# Task
Only certain lines below are wanted: those starting at the line containing "Given: Open the reports chart icon" and ending at the line containing "Image resolution: width=800", both included, each retyped exactly.

# Supplied material
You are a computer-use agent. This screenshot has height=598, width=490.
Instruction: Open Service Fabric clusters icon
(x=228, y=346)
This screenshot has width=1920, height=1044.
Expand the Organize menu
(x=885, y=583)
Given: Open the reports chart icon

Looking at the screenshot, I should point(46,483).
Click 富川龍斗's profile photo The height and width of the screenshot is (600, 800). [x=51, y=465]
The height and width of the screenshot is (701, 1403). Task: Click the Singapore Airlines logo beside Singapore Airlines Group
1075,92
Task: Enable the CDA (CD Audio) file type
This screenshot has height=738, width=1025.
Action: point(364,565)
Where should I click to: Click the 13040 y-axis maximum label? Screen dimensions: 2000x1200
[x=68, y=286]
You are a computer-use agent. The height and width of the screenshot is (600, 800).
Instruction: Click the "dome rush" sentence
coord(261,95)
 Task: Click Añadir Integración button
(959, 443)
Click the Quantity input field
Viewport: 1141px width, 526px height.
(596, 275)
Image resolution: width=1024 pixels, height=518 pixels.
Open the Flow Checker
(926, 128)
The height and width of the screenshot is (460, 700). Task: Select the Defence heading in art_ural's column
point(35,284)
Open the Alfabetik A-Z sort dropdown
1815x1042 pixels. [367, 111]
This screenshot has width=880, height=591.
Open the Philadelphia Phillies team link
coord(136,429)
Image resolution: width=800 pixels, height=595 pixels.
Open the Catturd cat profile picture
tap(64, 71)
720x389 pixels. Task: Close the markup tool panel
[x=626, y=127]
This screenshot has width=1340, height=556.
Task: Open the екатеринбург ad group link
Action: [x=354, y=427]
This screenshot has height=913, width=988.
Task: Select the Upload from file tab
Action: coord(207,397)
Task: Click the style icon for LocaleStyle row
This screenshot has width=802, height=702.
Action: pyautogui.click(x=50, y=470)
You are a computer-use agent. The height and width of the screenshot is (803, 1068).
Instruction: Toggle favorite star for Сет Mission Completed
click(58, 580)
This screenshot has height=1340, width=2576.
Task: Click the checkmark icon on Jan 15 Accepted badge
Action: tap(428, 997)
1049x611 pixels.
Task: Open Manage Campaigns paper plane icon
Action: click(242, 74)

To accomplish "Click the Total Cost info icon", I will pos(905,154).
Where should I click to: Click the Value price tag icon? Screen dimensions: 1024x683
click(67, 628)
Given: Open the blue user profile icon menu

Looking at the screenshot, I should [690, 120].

# Reply
Given: Open the reports chart icon

Looking at the screenshot, I should point(46,483).
Click 富川龍斗's profile photo The height and width of the screenshot is (600, 800). [x=51, y=465]
The height and width of the screenshot is (701, 1403). Task: Click the Singapore Airlines logo beside Singapore Airlines Group
1075,92
Task: Enable the CDA (CD Audio) file type
This screenshot has height=738, width=1025.
Action: point(364,565)
Where should I click to: Click the 13040 y-axis maximum label? Screen dimensions: 2000x1200
[x=68, y=286]
You are a computer-use agent. The height and width of the screenshot is (600, 800).
Instruction: Click the "dome rush" sentence
coord(261,95)
 Task: Click Añadir Integración button
(959, 443)
Click the Quantity input field
Viewport: 1141px width, 526px height.
(596, 275)
Image resolution: width=1024 pixels, height=518 pixels.
Open the Flow Checker
(926, 128)
The height and width of the screenshot is (460, 700). Task: Select the Defence heading in art_ural's column
point(35,284)
Open the Alfabetik A-Z sort dropdown
1815x1042 pixels. [367, 111]
This screenshot has width=880, height=591.
Open the Philadelphia Phillies team link
coord(136,429)
Image resolution: width=800 pixels, height=595 pixels.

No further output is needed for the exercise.